For perspective on where women like June figure into the grand scheme of China’s development, it’s helpful to understand the historical place of Chinese women over the past hundred years. Until at least 1906, most Chinese women had their feet bound. Until 1950, they were sold in marriage to the highest bidder. Then
there was the Great Famine (1958–1961), which took the lives of over 30 million people and during which it wasn’t uncommon for party officials and militia to rape women at will while making their rounds of different communes. Things took a sharp turn in the Cultural Revolution during the ’60s and ’70s, a time when China had one of the highest female employment rates in the world. Almost overnight, women became “sexless comrades,” laboring shoulder to shoulder with men for the greater good of the nation. From a gender viewpoint, this is a special period in Chinese history, the unique conditions of which likely served as the breeding grounds for many of the self-made female billionaires that China has become so famous for, although it came at a huge cost. An estimated 2 million lives were lost during the Revolution, as the result of persecution, torture, violence, and humiliation that began during the bloody summer of 1966, and carried on for a decade.
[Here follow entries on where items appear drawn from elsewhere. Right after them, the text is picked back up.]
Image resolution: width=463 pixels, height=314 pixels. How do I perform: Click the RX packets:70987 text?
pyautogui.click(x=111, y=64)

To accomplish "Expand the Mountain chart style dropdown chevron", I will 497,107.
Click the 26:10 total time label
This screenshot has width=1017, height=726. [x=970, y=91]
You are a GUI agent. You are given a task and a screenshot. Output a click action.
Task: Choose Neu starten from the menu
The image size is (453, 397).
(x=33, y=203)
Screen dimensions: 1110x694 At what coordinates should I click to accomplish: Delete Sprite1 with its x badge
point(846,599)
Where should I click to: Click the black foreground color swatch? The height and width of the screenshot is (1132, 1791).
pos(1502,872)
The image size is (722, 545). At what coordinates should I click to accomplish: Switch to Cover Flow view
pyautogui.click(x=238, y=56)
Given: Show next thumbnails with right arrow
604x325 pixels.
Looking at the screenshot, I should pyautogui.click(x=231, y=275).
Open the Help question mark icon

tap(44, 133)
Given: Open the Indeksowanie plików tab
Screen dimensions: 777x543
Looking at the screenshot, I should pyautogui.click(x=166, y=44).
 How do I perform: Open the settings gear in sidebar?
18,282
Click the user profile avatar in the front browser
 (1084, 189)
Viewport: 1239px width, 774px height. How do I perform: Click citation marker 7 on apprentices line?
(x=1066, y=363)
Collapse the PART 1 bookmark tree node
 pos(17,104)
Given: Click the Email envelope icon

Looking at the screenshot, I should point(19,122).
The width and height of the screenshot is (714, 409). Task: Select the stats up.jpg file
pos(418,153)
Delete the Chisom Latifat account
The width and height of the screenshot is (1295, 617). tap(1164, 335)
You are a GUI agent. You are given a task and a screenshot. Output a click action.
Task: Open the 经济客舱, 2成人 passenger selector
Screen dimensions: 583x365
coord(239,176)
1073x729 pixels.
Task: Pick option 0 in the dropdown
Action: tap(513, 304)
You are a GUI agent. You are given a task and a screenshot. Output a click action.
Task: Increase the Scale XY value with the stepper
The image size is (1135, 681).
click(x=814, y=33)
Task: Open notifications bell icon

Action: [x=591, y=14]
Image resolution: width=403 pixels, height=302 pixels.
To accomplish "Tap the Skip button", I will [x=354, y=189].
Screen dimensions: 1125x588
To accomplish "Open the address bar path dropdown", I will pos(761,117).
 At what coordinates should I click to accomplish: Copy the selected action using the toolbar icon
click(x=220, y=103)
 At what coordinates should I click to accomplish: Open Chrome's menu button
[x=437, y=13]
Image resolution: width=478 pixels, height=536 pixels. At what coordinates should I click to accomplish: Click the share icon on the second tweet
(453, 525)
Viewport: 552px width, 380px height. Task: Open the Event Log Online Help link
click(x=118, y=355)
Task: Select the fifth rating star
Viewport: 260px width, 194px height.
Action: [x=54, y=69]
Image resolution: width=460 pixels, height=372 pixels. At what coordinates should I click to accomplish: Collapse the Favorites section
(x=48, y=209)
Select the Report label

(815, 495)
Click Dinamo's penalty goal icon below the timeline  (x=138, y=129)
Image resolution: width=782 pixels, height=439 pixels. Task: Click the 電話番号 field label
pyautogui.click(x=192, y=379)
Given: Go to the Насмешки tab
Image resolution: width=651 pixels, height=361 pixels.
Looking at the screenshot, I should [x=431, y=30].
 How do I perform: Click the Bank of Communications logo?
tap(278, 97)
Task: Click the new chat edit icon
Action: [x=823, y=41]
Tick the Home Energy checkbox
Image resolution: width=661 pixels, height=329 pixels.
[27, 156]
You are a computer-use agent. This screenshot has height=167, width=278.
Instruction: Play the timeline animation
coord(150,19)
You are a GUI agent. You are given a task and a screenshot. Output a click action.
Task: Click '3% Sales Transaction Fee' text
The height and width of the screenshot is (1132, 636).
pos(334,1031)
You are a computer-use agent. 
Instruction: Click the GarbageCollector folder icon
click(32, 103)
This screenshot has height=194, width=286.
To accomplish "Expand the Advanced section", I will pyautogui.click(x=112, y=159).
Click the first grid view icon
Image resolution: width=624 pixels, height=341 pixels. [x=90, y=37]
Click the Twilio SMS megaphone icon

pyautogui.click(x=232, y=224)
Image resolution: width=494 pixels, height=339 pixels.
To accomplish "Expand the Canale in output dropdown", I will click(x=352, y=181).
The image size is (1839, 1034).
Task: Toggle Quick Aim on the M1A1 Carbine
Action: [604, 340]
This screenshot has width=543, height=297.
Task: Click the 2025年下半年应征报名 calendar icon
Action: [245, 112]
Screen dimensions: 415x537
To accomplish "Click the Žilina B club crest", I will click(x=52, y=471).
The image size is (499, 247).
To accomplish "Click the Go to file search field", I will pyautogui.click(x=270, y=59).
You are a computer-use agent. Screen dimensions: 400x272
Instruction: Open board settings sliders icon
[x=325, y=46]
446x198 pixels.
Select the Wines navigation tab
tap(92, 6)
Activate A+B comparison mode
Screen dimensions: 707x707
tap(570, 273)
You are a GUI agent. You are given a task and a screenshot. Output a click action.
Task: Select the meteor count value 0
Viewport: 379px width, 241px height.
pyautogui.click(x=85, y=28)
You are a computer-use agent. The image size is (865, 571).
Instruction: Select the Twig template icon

After Mao’s death in 1976, circumstances began to improve. Schools and universities reopened, although the onset of a more sedate period of economic reform and the cultural re-gentrification that accompanied it required that women resume their more traditionally feminine position in society, almost as if nothing had happened. And therein lies the rub: Chinese women have never had their own true feminist revolution—most of the greater opportunities they gained to more actively participate in society were imposed on them, and as a result, could just as easily be taken away.
Until now.
As the world’s second largest economy after the United States (in terms of nominal GNP), China has grown at an unprecedented rate, but to avoid losing its position on the global economic leaderboard, it needs to focus on maintaining its size—something it cannot do without the full engagement of its women. This is especially true since one of the country’s strongest engines of growth—its power in numbers—is on the wane. Figures from the National Bureau of Statistics of the Chinese Ministry of Human Resources and Social Security show that China’s working-age population has been shrinking every year since 2012. Between 2016 and 2030, it is expected to shrink from just over 900 million to 870 million, before dropping to 700 million by 2050. These falling numbers are the logical result of the one-child policy, which has reduced the size of China’s overall population, but there’s more to it. As China’s workforce shrinks, the employment preferences of its workforce are changing. With greater access to higher education, Chinese workers are less likely to want to be employed in the manufacturing sectors that once catapulted their nation’s economy to new heights. More want jobs in the service and finance economy, which China is in the process of transitioning to.